Toutes ces entreprises partagent un point commun : « survivantes de plusieurs cycles, avec des revenus réels, des finances auditées et des opérations conformes ». C’est le signe d’un secteur qui gagne en maturité.
Défis à venir
Malgré des perspectives favorables, Ledger doit faire face à la concurrence, à la pression réglementaire et à son propre historique en matière de sécurité.
La concurrence provient désormais des géants technologiques : Samsung et Apple intègrent des fonctionnalités de portefeuille crypto à leurs appareils, risquant de banaliser les solutions de stockage de base.

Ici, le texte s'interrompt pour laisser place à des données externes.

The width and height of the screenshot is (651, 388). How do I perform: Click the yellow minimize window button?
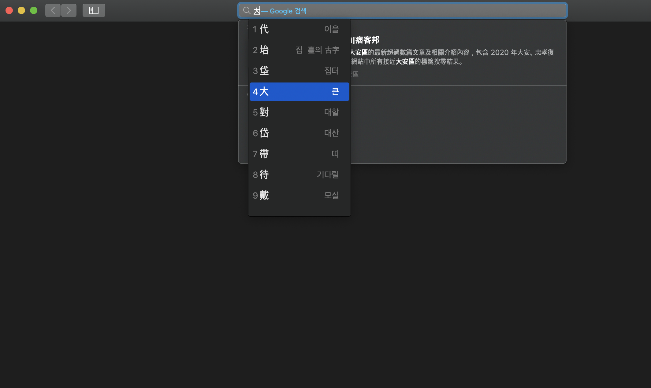click(x=21, y=10)
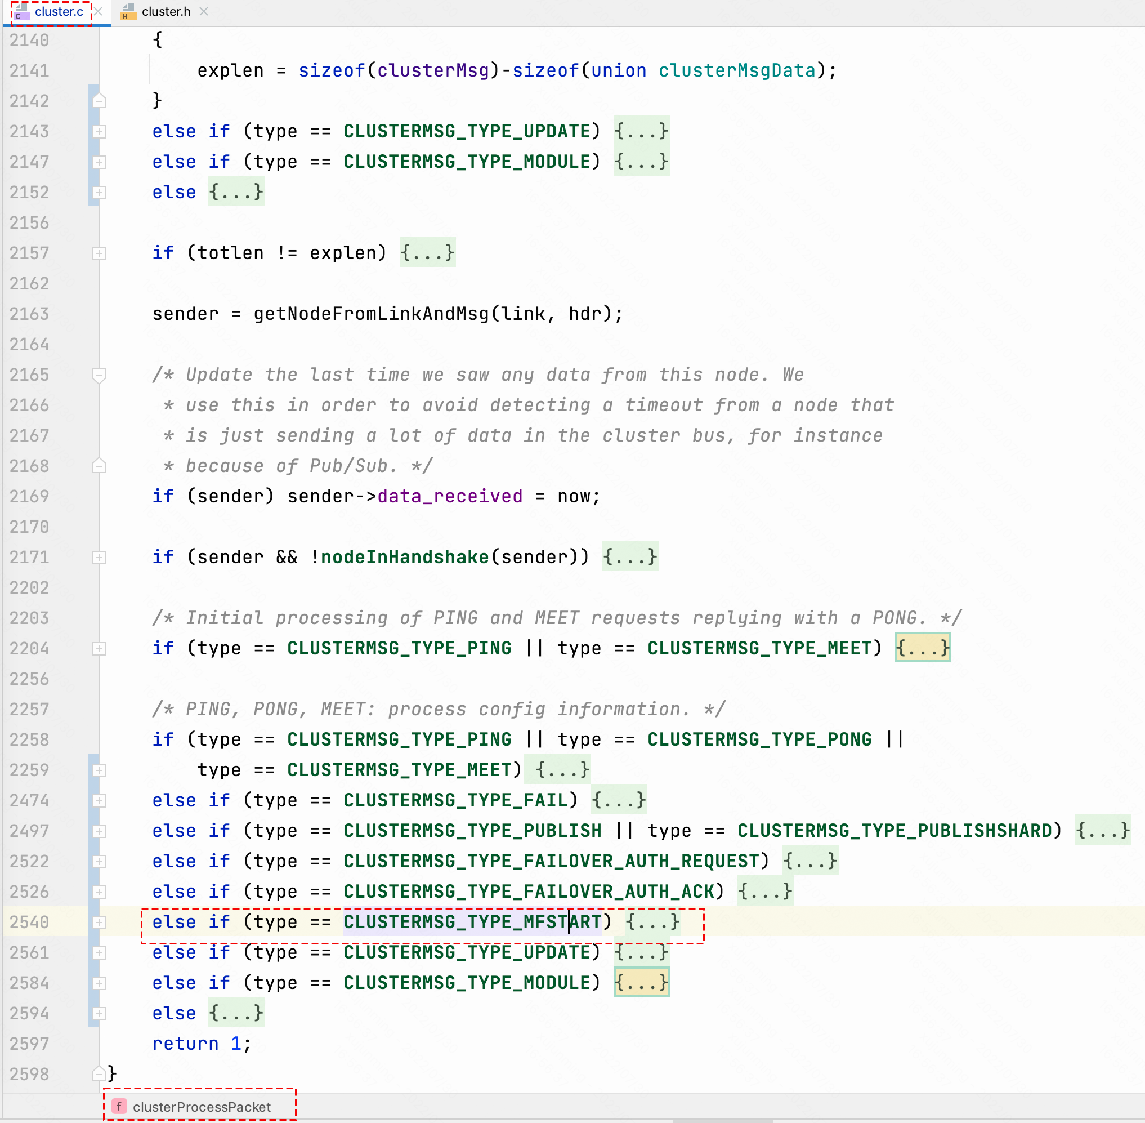Viewport: 1145px width, 1123px height.
Task: Click the line number 2163 in the gutter
Action: 29,314
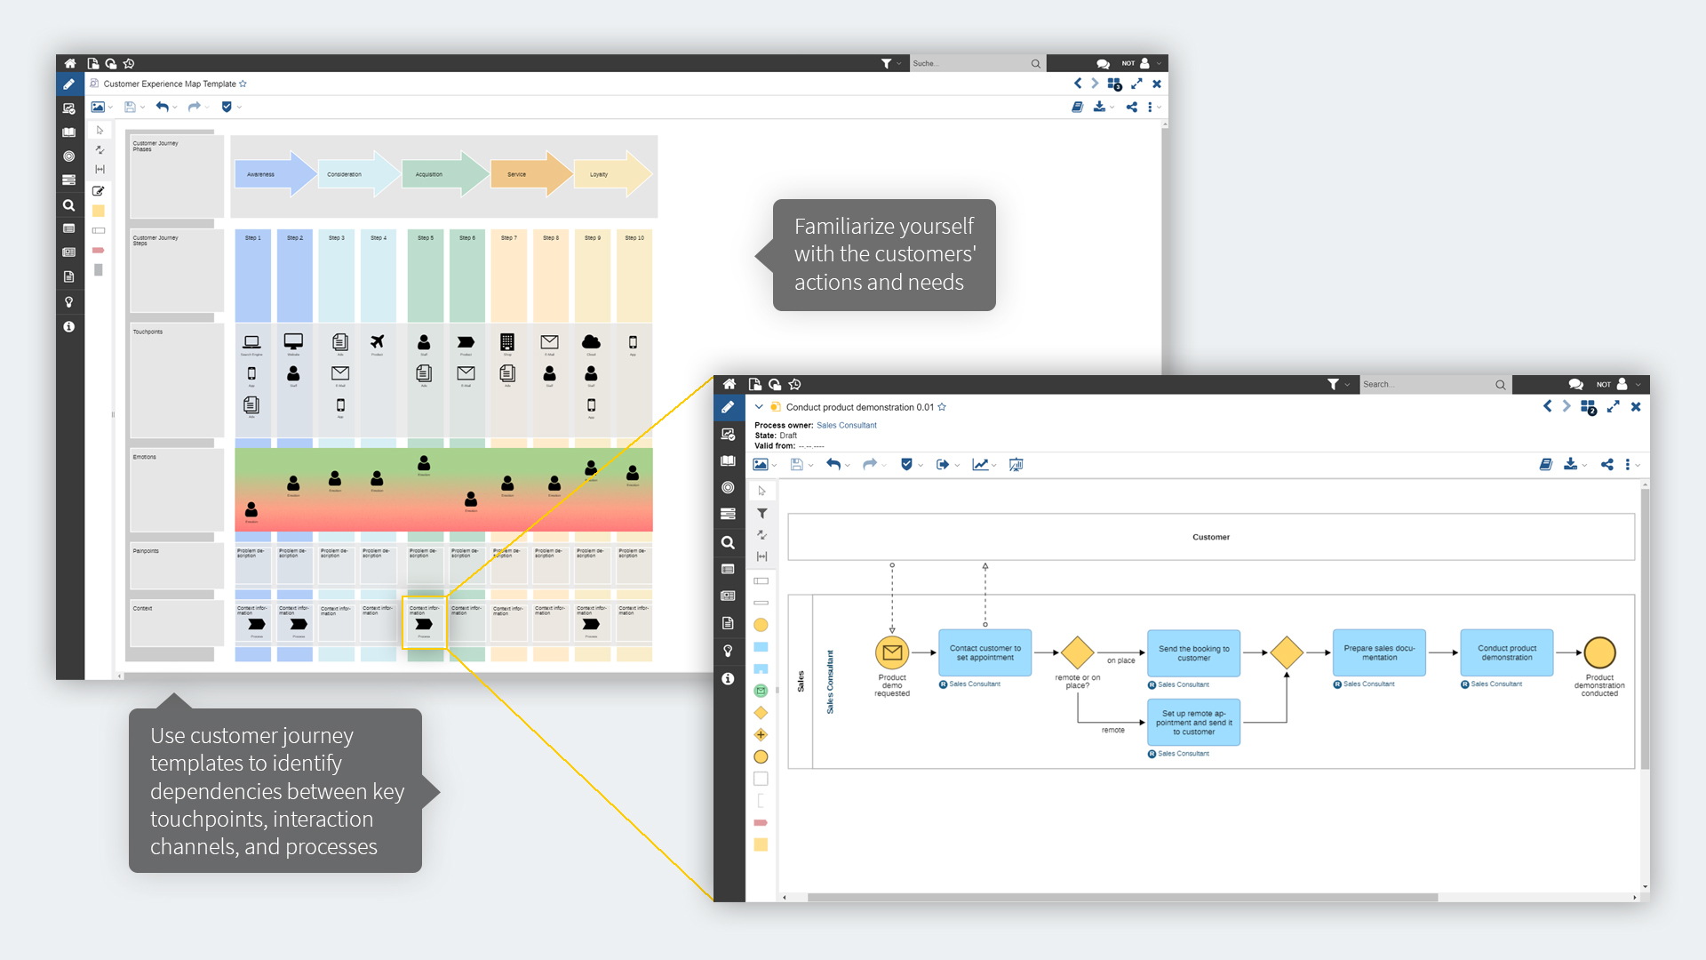Toggle the filter funnel above the search box
Viewport: 1706px width, 960px height.
click(x=1335, y=384)
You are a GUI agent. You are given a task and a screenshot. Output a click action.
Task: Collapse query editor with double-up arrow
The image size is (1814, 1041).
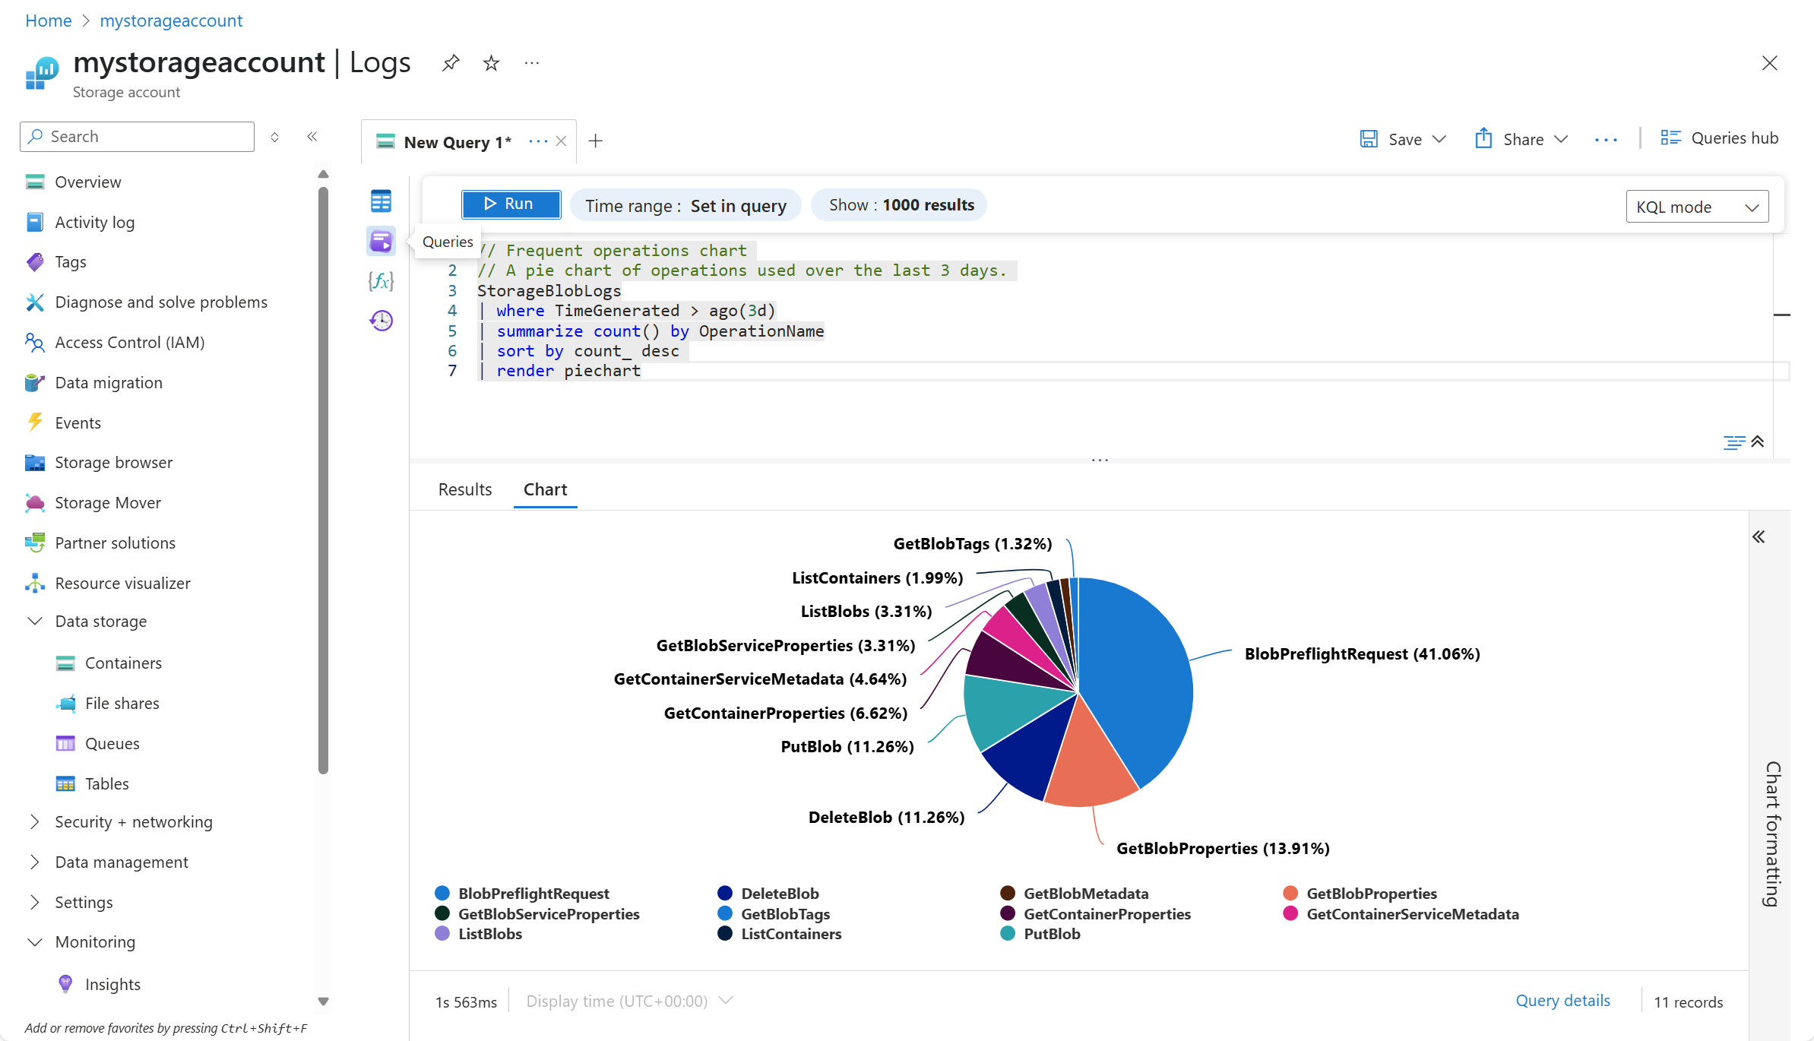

Le bilan de Ledger en matière de sécurité n’est pas irréprochable : la fuite de données clients en 2020, une attaque sur la chaîne d’approvisionnement en 2023, et une fuite chez un prestataire de paiement début 2026 ont mis à l’épreuve son image de marque axée sur la sécurité.
L’incertitude réglementaire pèse également. En tant qu’entreprise française, Ledger doit se conformer au règlement européen MiCA (Markets in Crypto-Assets). Une cotation à New York impliquera le respect de la législation américaine sur les valeurs mobilières, soumettant l’entreprise à un double cadre réglementaire qui mettra à l’épreuve ses capacités de conformité.
Conclusion
Alors que le prix du Bitcoin continue de fluctuer sur la plateforme Gate le 10 février 2026, le fabricant de portefeuilles physiques Ledger déploie son projet de valorisation à 4 milliards de dollars à Wall Street.
L’ascension de cette entreprise française illustre le chemin parcouru par l’industrie crypto, de la périphérie vers le grand public : d’un gadget de passionnés à un produit électronique grand public, d’une offre matérielle unique à un écosystème de services diversifié, et des polémiques sur la confidentialité à l’introduction en Bourse. Dans un univers crypto où la volatilité est la norme, l’exigence de sécurité des actifs a forgé le modèle économique le plus résilient.
Le besoin de sécurité survit toujours à la frénésie spéculative. Lorsque l’euphorie des marchés s’estompe, ce sont les acteurs de l’infrastructure — les « pick-and-shovel », bâtisseurs des fondations du secteur — qui émergent comme les véritables gagnants de chaque cycle.